Harare, Nov 20: Robert Mugabe has agreed to stand down as Zimbabwean President following a military takeover earlier this week.
A source close to the ailing leader quoted by the Independent online said he was reportedly working on his resignation statement ahead of a live address to the nation which is due to be televised later this evening.
The ZBC state broadcaster confirmed that Mugabe would address the nation shortly from his official State House office in the capital Harare.
The 93-year-old had previously refused to step down despite being under house arrest since Wednesday after the military launched a takeover.

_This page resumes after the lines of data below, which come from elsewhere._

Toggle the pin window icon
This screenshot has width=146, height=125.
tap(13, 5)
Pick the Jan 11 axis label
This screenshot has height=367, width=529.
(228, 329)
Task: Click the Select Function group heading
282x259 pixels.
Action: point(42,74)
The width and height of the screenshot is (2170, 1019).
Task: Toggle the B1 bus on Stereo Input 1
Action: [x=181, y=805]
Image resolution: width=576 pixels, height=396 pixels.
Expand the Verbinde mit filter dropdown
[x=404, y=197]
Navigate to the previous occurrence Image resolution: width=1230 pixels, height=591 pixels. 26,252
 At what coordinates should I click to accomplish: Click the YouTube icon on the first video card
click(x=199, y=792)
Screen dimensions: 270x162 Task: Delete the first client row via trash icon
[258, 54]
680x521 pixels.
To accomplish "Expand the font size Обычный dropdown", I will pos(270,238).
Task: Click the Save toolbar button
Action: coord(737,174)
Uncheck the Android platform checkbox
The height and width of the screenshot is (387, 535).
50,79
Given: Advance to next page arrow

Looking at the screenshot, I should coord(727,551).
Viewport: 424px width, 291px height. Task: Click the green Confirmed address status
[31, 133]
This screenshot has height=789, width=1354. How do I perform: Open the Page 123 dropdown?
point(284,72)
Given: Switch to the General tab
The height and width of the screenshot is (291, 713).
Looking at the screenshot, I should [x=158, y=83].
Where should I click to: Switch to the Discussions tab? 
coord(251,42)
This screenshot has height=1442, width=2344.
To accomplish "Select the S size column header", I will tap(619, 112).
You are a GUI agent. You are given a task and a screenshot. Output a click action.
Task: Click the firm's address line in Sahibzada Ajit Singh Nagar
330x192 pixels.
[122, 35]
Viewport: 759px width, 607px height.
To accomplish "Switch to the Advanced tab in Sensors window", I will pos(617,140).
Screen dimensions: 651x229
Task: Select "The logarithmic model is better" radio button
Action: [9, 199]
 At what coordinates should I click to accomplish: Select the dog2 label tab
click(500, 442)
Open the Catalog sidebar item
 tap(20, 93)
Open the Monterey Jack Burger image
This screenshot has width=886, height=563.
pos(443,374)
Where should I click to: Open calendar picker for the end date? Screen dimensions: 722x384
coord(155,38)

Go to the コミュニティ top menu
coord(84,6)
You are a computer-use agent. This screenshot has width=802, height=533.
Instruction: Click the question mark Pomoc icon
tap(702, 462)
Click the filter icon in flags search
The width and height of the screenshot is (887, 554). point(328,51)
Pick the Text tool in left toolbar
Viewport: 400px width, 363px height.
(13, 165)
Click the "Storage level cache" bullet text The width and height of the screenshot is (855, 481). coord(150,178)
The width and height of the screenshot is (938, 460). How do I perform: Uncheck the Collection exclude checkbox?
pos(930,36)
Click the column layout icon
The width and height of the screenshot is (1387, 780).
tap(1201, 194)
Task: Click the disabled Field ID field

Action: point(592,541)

Earlier on Sunday, the ruling party, Zanu-PF, held a meeting of its central committee where they removed him as the head of the party and warned that he must resign or face impeachment. It also appointed his former Vice President Emmerson Mnangagwa as the new leader.
Mugabe sacked Mnangagwa as Vice President two weeks ago had prompted an extraordinary chain of events as the military intervened to block the 93-year-old President from installing his wife Grace in his place.
The President was due on Sunday to meet the Army commanders who took power last week, a statement broadcast by the state-run TV channel said.
The face-to-face encounter is only the second since the military takeover five days ago. Parliament is expected to start impeachment proceedings next week.
Tens of thousands of Zimbabweans attended street protests on Saturday to demonstrate against the Mugabes.
The first lady has been expelled from the party altogether.
The BBC reported that cheering erupted as the decision to sack Mugabe was announced although the move has yet to be formalised.
But it increases further the pressure on Mugabe that has been building over the past few days. There were now moves to impeach him as President.
The head of the influential War Veterans Association, Chris Mutsvangwa, threatened to "bring back the crowds and they will do their business" if Mugabe did not step down. Mugabe has been President of Zimbabwe for 37 long years.
Mugabe's downfall is likely to send shockwaves across Africa, where a number of entrenched autocratic leaders, from Uganda's Yoweri Museveni to the Democratic Republic of Congo's Joseph Kabila, are facing pressure to step aside.
Mugabe, who has ruled Zimbabwe since the end of white-minority rule in 1980, was reportedly trying desperately to cling onto power and was believed to be in talks with the head of the armed forces, General Constantino Chiwenga, to negotiate the terms of his resignation.
It is unclear what deal he has agreed and whether this will include protection from prosecution for him or his wife, Grace Mugabe.